** start Text to read **

Online gender based violence in children and young people

This week’s blog has been written by Leanne Patrick who is a Registered Mental Health Nurse and Gender Based Violence Nurse Specialist with NHS Fife in Scotland (@LeanneHPatrick).

Violence against women and girls comes in many forms and one of the most insidious is the growing phenomenon of internet based abuse. Normally taking place on social media platforms like Twitter, TikTok, Instagram and Snapchat, rates of sexual harassment, verbal abuse and threats are exploding amongst children and young people. Teen girls are the most frequent targets and the most psychologically affected, with increased rates of self harm, suicidal ideation and death by suicide coinciding with the advent of social media. This is a concern that is becoming increasingly urgent to address, as rates continue to climb in this population.

Whilst many professionals who work with children and young people may be aware of some of these issues, there are variable levels of understanding and a large amount of this is most likely to be acquired knowledge rather than the result of focussed education or consciousness raising. Teachers, for example, are indicating that they are becoming aware of trends from listening to their pupils’ discussions or attitudes to certain topics and some may even be learning information directly from social media platforms. Nurses working in schools and within CAMHS are likely to be in a similar position.

** end Text to read **
** start Data records **

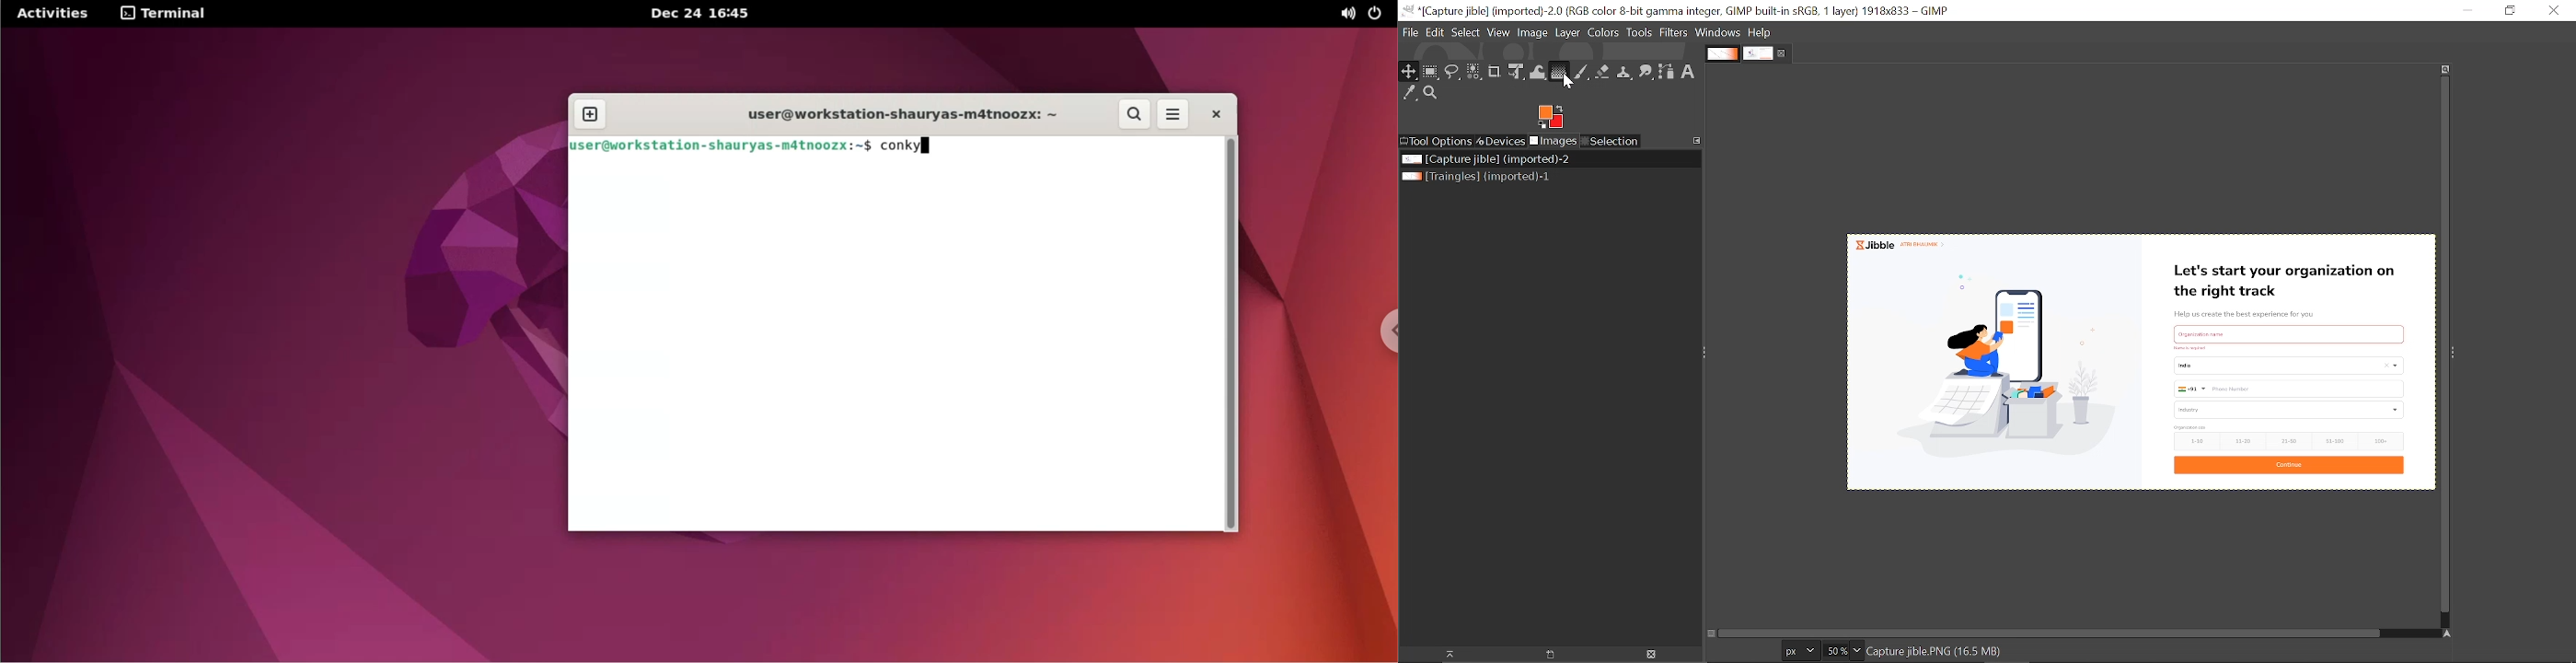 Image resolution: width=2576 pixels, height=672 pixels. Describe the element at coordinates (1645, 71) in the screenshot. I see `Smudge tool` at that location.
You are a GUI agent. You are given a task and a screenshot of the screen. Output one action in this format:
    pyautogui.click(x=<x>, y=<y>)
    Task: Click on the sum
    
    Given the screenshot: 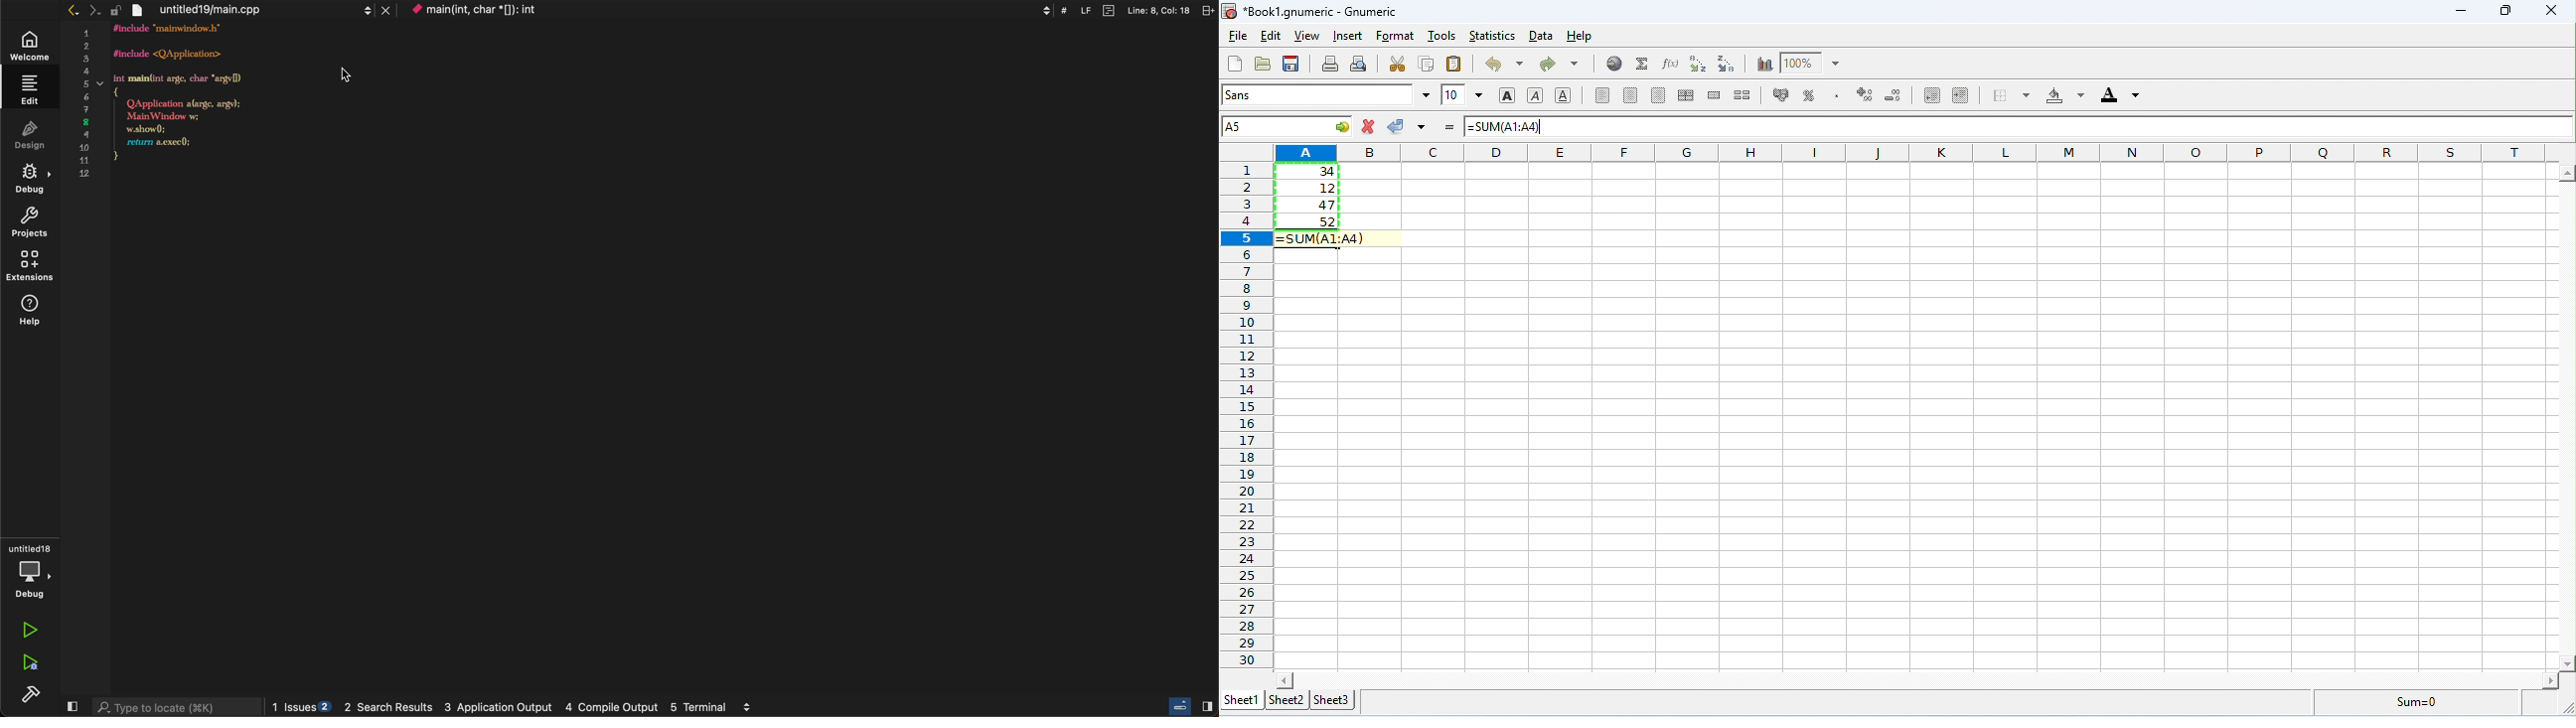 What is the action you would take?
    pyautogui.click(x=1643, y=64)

** end Data records **

Retype the blog post on online gender based violence in children and young people in full, word for word.

→ **Output**:
Online gender based violence in children and young people

This week’s blog has been written by Leanne Patrick who is a Registered Mental Health Nurse and Gender Based Violence Nurse Specialist with NHS Fife in Scotland (@LeanneHPatrick).

Violence against women and girls comes in many forms and one of the most insidious is the growing phenomenon of internet based abuse. Normally taking place on social media platforms like Twitter, TikTok, Instagram and Snapchat, rates of sexual harassment, verbal abuse and threats are exploding amongst children and young people. Teen girls are the most frequent targets and the most psychologically affected, with increased rates of self harm, suicidal ideation and death by suicide coinciding with the advent of social media. This is a concern that is becoming increasingly urgent to address, as rates continue to climb in this population.

Whilst many professionals who work with children and young people may be aware of some of these issues, there are variable levels of understanding and a large amount of this is most likely to be acquired knowledge rather than the result of focussed education or consciousness raising. Teachers, for example, are indicating that they are becoming aware of trends from listening to their pupils’ discussions or attitudes to certain topics and some may even be learning information directly from social media platforms. Nurses working in schools and within CAMHS are likely to be in a similar position.